INSTRUCTIONS TO FOLLOW: Recast the records from the line with "This screenshot has height=405, width=740." through the line with "What do you" as a Markdown table with the columns Row and Line, skipping blank lines.
### INFORMATION PROVIDED
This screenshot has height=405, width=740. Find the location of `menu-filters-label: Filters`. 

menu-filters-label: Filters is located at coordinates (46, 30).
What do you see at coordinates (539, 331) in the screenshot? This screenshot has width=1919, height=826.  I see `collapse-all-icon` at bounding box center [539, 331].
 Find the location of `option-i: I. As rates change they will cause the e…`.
######
### INFORMATION PROVIDED
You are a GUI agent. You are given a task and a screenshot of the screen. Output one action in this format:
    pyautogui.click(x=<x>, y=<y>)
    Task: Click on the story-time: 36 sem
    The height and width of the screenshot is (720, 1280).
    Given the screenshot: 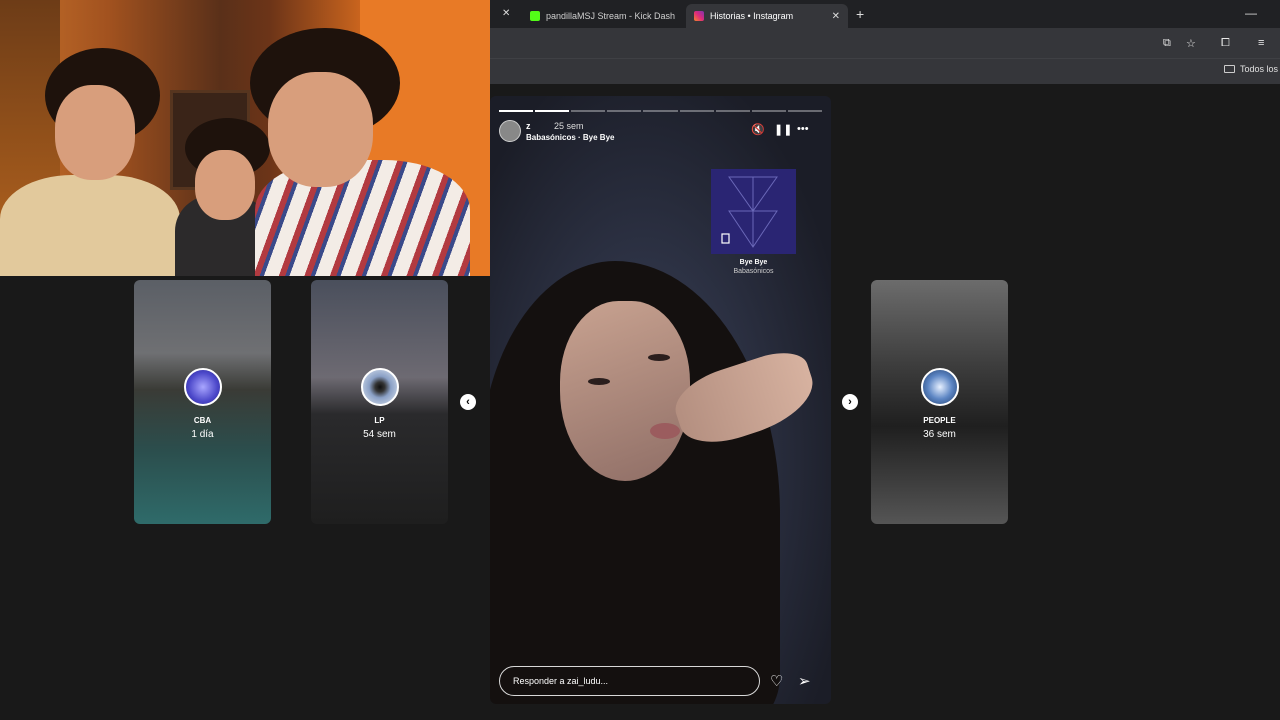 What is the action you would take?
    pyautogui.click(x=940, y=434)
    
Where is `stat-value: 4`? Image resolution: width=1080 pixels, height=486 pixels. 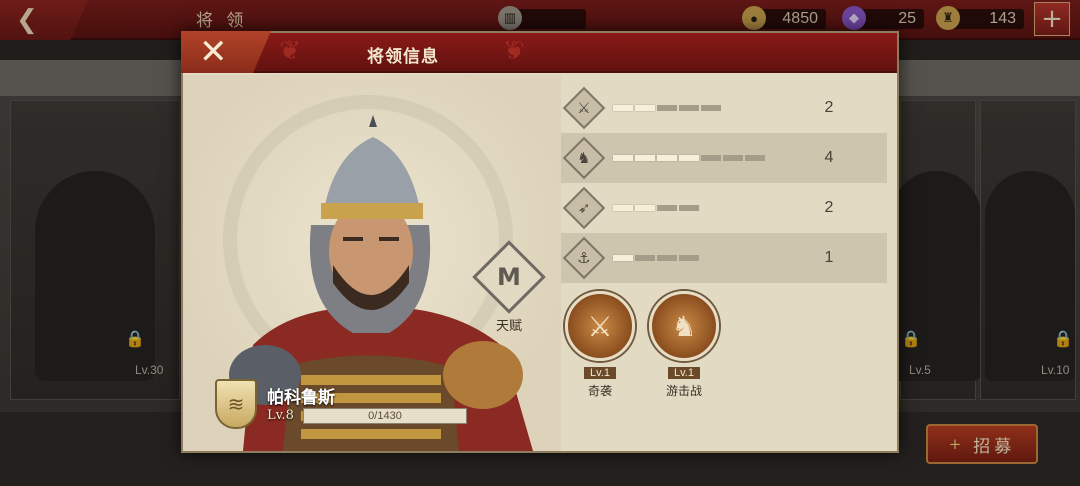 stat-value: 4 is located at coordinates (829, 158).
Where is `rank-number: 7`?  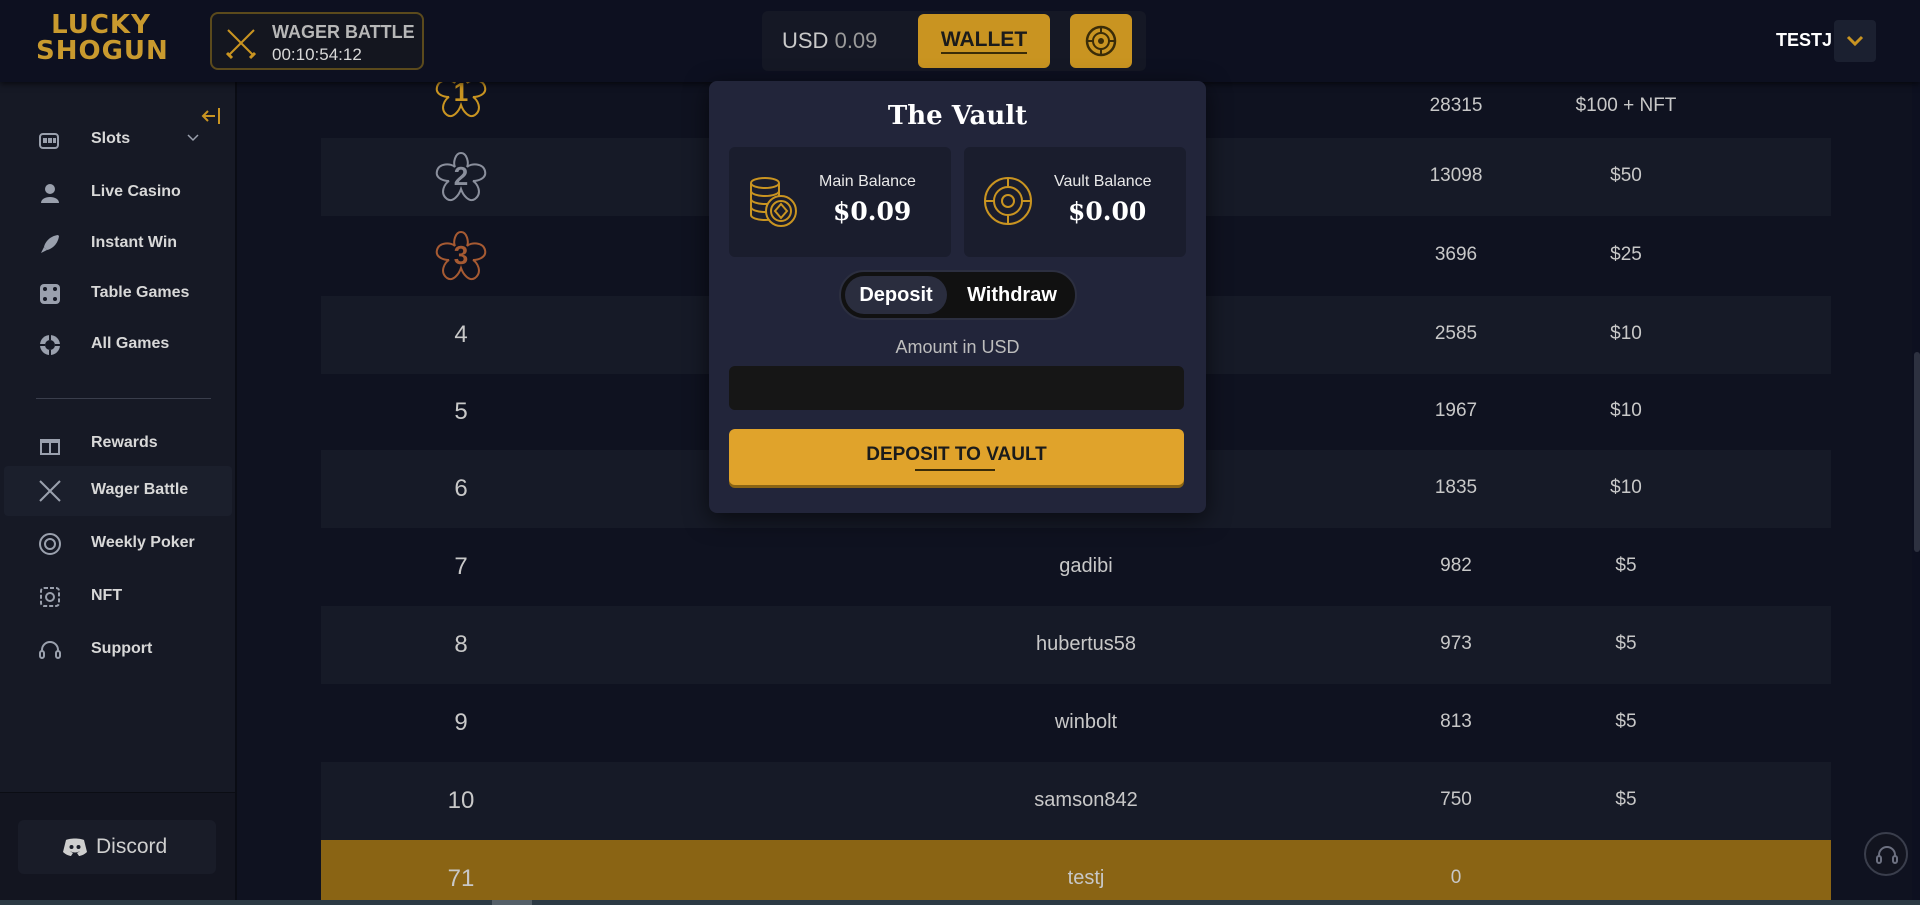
######
OUTPUT OF THE EXERCISE:
| Row | Line |
|---|---|
| 1 | This screenshot has height=405, width=740. Find the location of `menu-filters-label: Filters`.  |
| 2 | menu-filters-label: Filters is located at coordinates (46, 30). |
| 3 | What do you see at coordinates (539, 331) in the screenshot? This screenshot has width=1919, height=826.  I see `collapse-all-icon` at bounding box center [539, 331]. |